See all 12 drawings from this filing ↓
Publication number US 2026/0196248 A1
Applicant INTERNATIONAL BUSINESS MACHINES CORPORATION
Filing date Jan 6, 2025
Publication date Jul 9, 2026
Inventors YUAN YUAN DING, SHI YUN LIANG, ZHONG FANG YUAN, TONG LIU
CPC classification 386/278
Grant likelihood Medium
Examiner ADAMS, EILEEN M (Art Unit 2481)
Status Final Rejection Mailed (May 21, 2026)
Document 20 claims

How IBM's per-viewer video rewriting actually works

Picture a car ad where the vehicle drives through snowy mountains for one viewer and along a sunny beach for another, while the car itself stays identical in both versions. That's the core idea here: keep the important stuff, swap everything else based on who's watching.

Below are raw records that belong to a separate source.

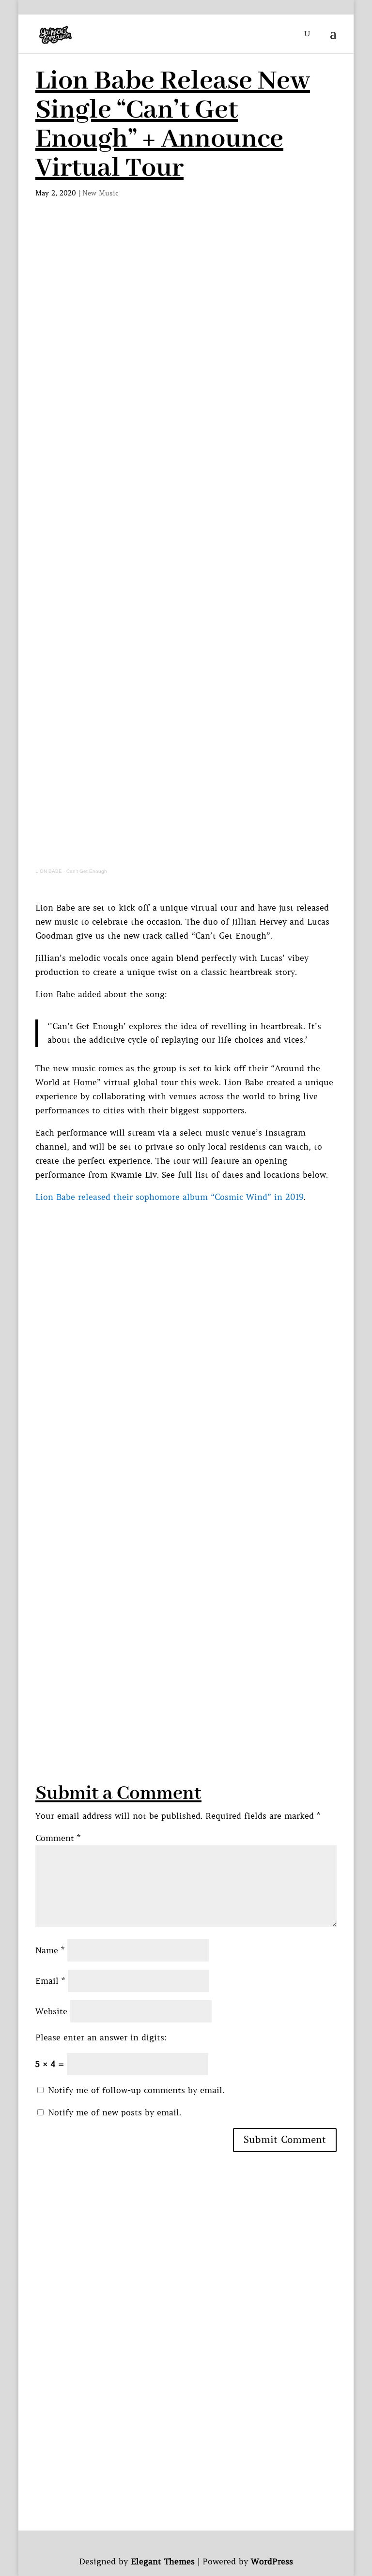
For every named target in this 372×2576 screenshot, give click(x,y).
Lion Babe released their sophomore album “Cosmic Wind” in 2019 (169, 1197)
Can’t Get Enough (86, 871)
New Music (100, 193)
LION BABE (48, 871)
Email (50, 1981)
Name (49, 1950)
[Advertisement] (186, 295)
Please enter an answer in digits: (101, 2037)
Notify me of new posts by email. (114, 2112)
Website (51, 2011)
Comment (57, 1838)
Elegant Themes (163, 2561)
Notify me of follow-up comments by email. (136, 2090)
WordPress (272, 2561)
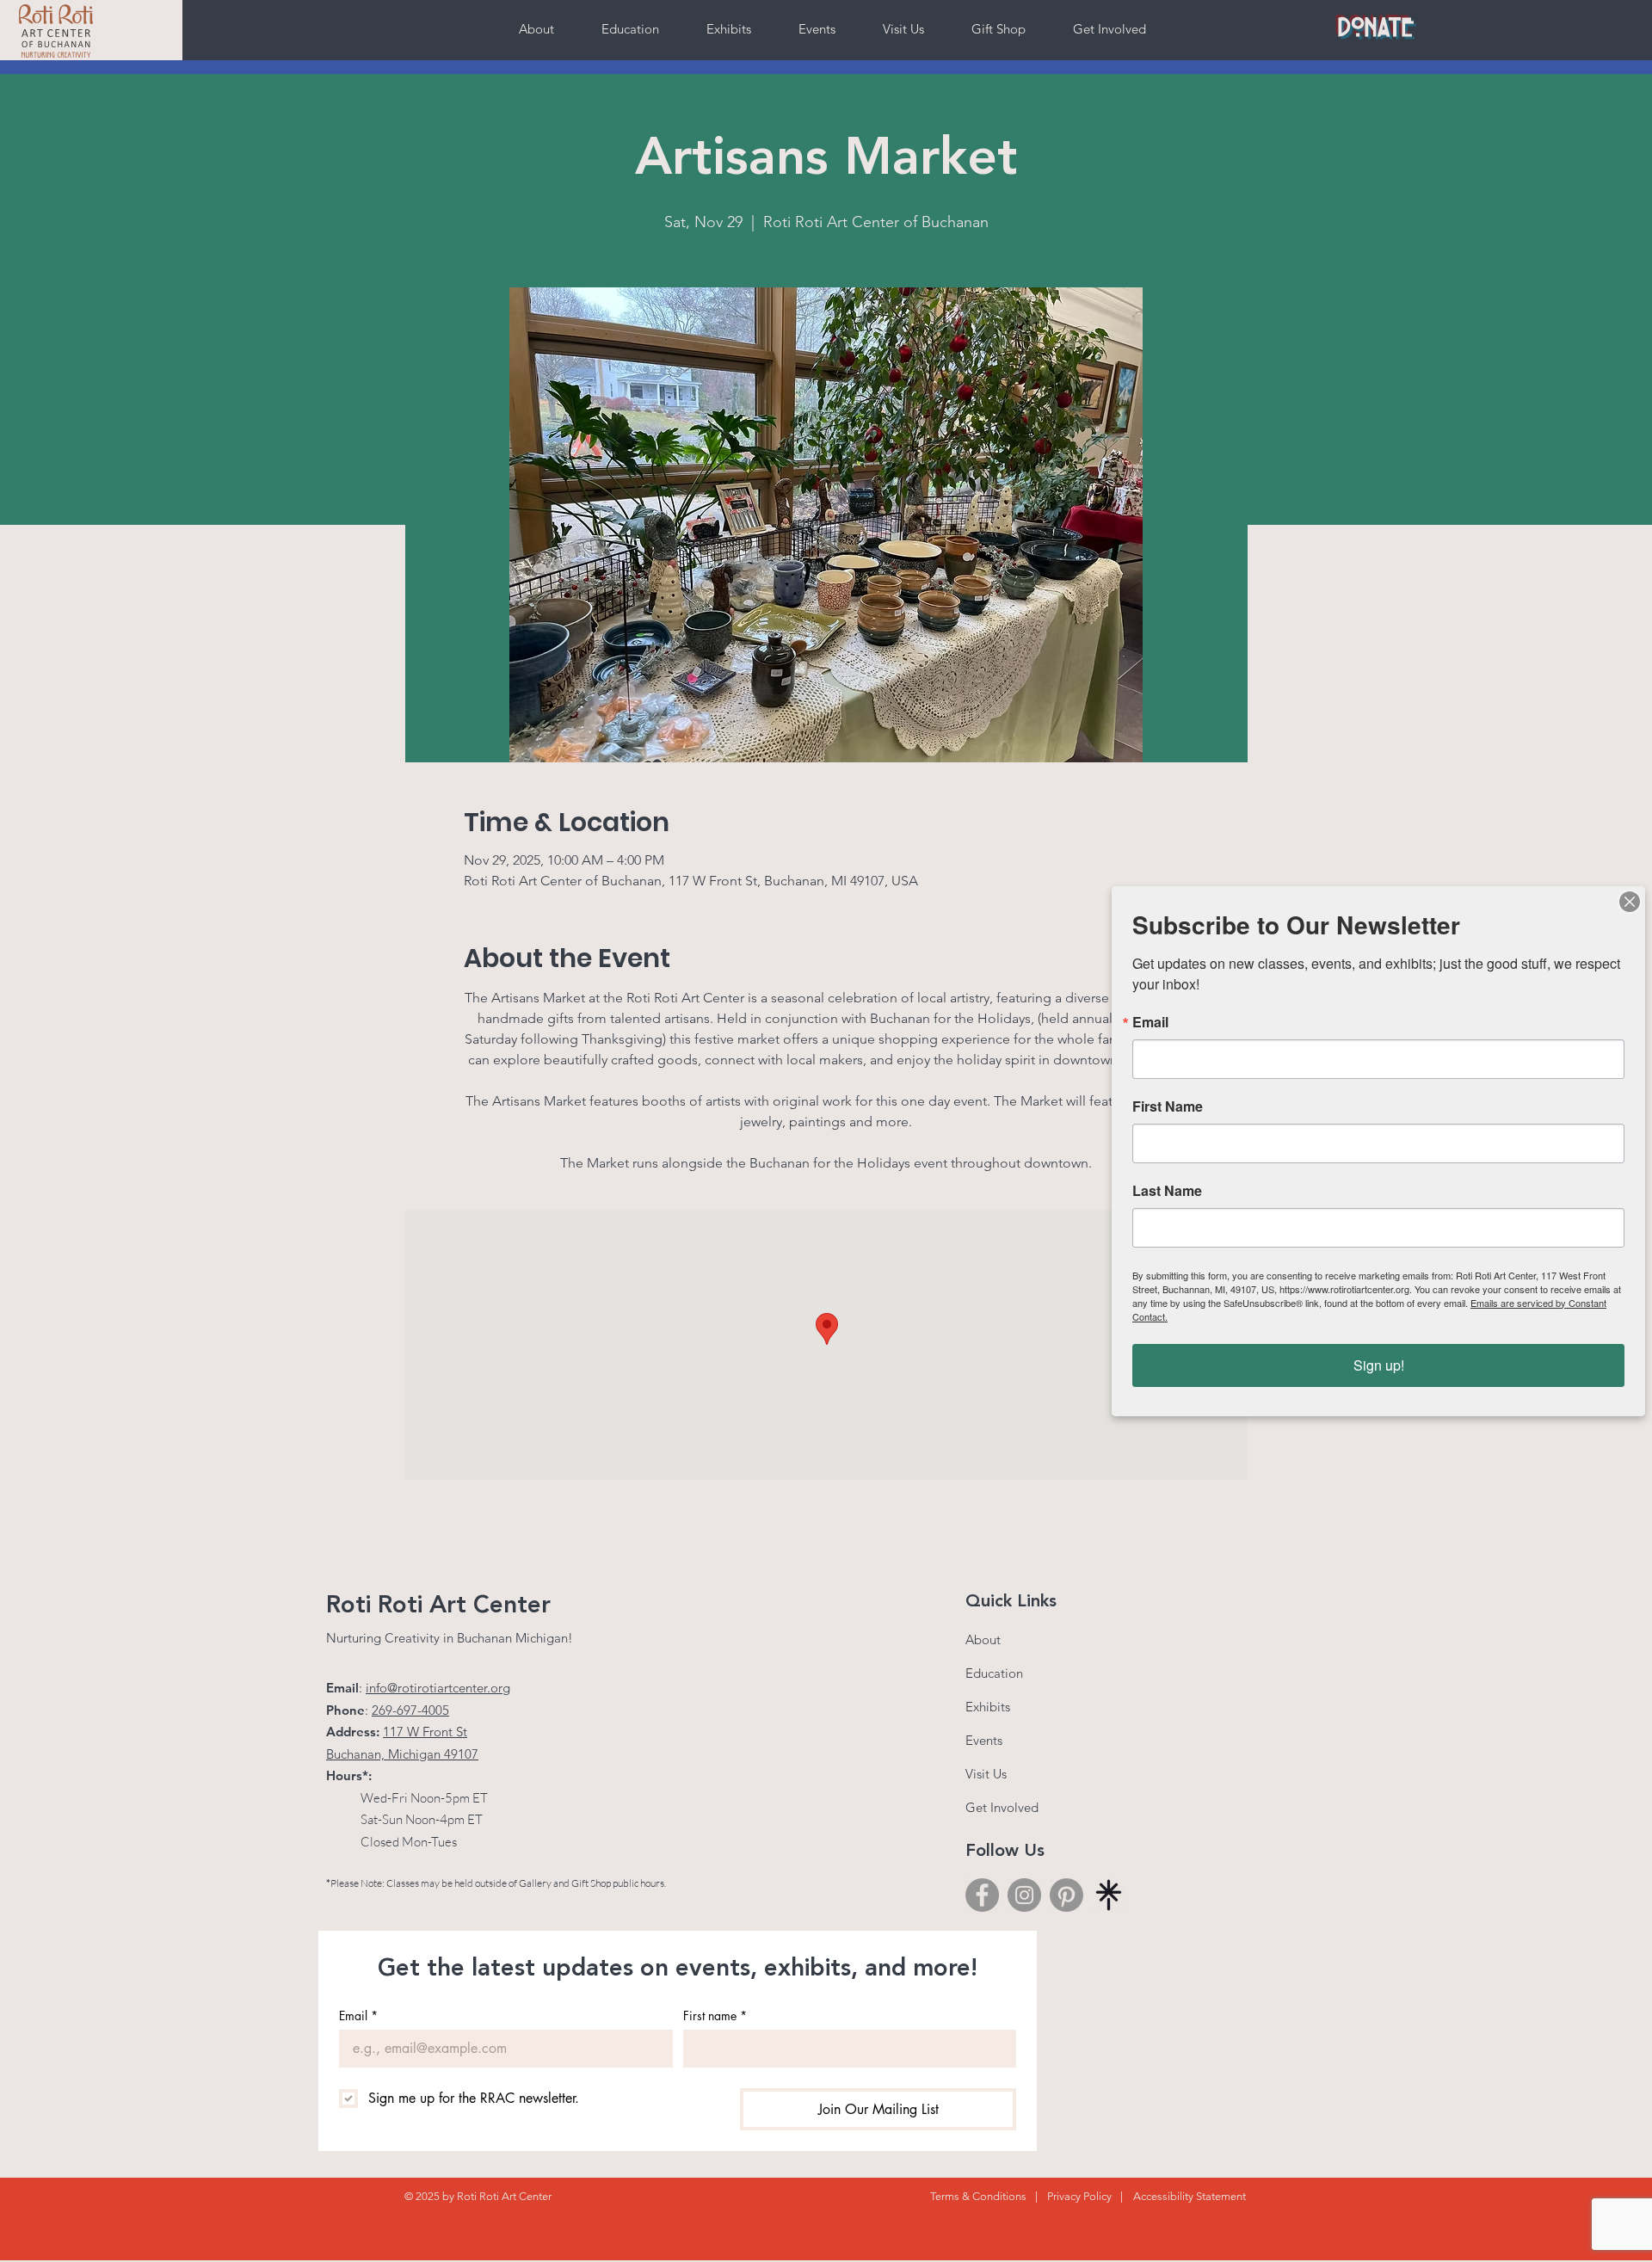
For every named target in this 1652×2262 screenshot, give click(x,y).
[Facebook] (982, 1895)
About (983, 1639)
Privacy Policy (1079, 2196)
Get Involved (1002, 1807)
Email (358, 2015)
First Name (1167, 1106)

IBM's patent describes a system where an AI first figures out which objects in a video are the ones that matter (the car, the person, the product). A second AI then looks at information about you specifically, and writes a text description of what a personalized version of that video should look like. A third AI actually generates the new footage, blending the original objects into a fresh background tailored to your profile.

The result is a video that looks like it was made just for you, even though the original footage was shot once and customized automatically. You'd never know the background was replaced.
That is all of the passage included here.